Environment: The University of Michigan is the coordinating center for the Multicenter Perioperative Outcomes
Group (MPOG), an international consortium of over 50 anesthesiology and surgical departments with
perioperative information systems. Dr. Sachin Kheterpal, MD, MBA is the primary mentor for Dr. Douville, and is
the Director for MPOG and ex-member of the NIH Precision Medicine Initiative Advisory Panel. The proposed
research will be completed under the guidance of Dr. Kheterpal, as well as co-mentors Cristen Willer, PhD
(genetics) and Michael Heung, MD (nephrology), and Daniel Clauw, MD (general career guidance).
Background: Acute Kidney Injury (AKI) occurs after 6-13% of non-cardiac procedures, and is associated with a
six-fold increase in postoperative mortality. Numerous metrics for identifying at-risk patients have been
developed incorporating preoperative and intraoperative data. Family and linkage studies have demonstrated
renal dysfunction to be a heritable trait, however, the specific genetic underpinnings of acute, as opposed to
chronic, kidney injury has only recently been explored in the perioperative period. These studies were limited
by small sample size, did not consistently identify variants, and failed to utilize advanced genetic analysis, such
as polygenic risk scores (PRS). Furthermore, predictive algorithms for poAKI fail to incorporate any genetic
data, despite evidence that this may explain a substantial portion of the overall risk.
Research: Our goal is to assist perioperative providers in improving patient outcomes through a unified
platform that identifies patient attributes that may affect their care and stratifies the risk of key perioperative
complications.
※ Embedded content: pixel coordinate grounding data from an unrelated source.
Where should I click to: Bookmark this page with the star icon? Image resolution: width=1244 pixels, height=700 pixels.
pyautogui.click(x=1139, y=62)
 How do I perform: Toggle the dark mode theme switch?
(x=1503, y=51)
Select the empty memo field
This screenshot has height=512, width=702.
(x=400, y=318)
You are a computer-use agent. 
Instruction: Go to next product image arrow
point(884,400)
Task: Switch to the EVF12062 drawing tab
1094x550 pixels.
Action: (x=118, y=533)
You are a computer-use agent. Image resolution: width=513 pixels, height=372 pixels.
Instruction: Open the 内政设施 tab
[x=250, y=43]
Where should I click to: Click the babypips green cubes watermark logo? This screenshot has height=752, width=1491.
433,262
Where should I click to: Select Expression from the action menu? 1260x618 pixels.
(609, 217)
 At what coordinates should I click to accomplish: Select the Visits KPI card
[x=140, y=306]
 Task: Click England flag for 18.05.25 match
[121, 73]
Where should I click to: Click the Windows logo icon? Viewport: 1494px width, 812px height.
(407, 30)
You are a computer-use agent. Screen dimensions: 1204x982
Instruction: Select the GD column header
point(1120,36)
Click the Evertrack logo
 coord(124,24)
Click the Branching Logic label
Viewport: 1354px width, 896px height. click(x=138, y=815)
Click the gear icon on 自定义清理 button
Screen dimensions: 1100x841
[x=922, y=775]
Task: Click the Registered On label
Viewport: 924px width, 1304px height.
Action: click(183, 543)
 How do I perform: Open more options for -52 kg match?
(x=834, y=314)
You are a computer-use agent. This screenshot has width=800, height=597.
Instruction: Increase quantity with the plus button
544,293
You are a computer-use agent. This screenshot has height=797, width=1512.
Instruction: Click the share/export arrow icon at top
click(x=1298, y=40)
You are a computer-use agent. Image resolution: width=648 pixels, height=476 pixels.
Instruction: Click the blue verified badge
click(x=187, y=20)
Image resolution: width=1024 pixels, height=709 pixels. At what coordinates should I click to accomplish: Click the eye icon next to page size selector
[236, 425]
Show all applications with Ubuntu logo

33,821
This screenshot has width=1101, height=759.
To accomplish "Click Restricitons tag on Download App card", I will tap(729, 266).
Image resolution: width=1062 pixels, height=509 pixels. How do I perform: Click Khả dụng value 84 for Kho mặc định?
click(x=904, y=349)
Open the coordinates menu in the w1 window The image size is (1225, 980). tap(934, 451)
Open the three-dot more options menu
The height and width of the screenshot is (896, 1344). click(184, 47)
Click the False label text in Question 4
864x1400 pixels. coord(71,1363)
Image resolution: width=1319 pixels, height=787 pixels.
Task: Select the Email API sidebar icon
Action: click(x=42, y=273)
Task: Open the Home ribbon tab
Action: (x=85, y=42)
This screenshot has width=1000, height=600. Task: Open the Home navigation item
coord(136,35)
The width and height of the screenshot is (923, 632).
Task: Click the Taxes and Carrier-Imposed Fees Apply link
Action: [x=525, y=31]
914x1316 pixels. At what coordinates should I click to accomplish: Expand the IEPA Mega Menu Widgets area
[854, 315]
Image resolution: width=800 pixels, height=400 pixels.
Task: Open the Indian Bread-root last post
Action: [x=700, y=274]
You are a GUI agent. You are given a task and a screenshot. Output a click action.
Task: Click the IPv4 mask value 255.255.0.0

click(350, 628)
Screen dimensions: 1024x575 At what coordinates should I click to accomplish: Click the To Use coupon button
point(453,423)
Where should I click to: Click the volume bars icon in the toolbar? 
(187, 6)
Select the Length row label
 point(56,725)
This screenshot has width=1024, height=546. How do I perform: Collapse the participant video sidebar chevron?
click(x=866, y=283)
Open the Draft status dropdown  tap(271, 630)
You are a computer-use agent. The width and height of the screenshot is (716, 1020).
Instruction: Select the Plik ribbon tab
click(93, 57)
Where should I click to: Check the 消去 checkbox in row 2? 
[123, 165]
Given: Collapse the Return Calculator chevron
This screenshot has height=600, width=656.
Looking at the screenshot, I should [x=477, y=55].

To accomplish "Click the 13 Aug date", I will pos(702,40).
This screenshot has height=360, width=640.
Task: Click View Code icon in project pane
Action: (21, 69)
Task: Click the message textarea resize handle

Our proposed algorithm will combine clinical information (divided into preoperative and
intraoperative data) with genetic information to identify patients with greater than baseline risk for developing
poAKI. We will validate our methodology using clinical and genetic data from our institutional Michigan
Genomics Initiative (MGI), where we have genetic data on over 70,000 individuals who have had surgery at the
University of Michigan. We will first develop a polygenic risk score for poAKI (Aim 1). The polygenic risk score
(developed in Aim 1) will then be integrated with other variables from the electronic health record (EHR) to
provide...

## Key facts

- **NIH application ID:** 10907475
- **Project number:** 5K08DK131346-03
- **Recipient organization:** UNIVERSITY OF MICHIGAN AT ANN ARBOR
- **Principal Investigator:** Nicholas J Douville
- **Activity code:** K08 (R01, R21, SBIR, etc.)
- **Funding institute:** NIH
- **Fiscal year:** 2024
- **Award amount:** $167,400
- **Award type:** 5
- **Project period:** 2022-09-01 → 2027-08-31

## Primary source

NIH RePORTER: https://reporter.nih.gov/project-details/10907475

## Citation

> US National Institutes of Health, RePORTER application 10907475, Predicting Postoperative Acute Kidney Injury through Integration of Genetics and Electronic Health Records (5K08DK131346-03). Retrieved via AI Analytics 2026-05-23 from https://api.ai-analytics.org/grant/nih/10907475. Licensed CC0.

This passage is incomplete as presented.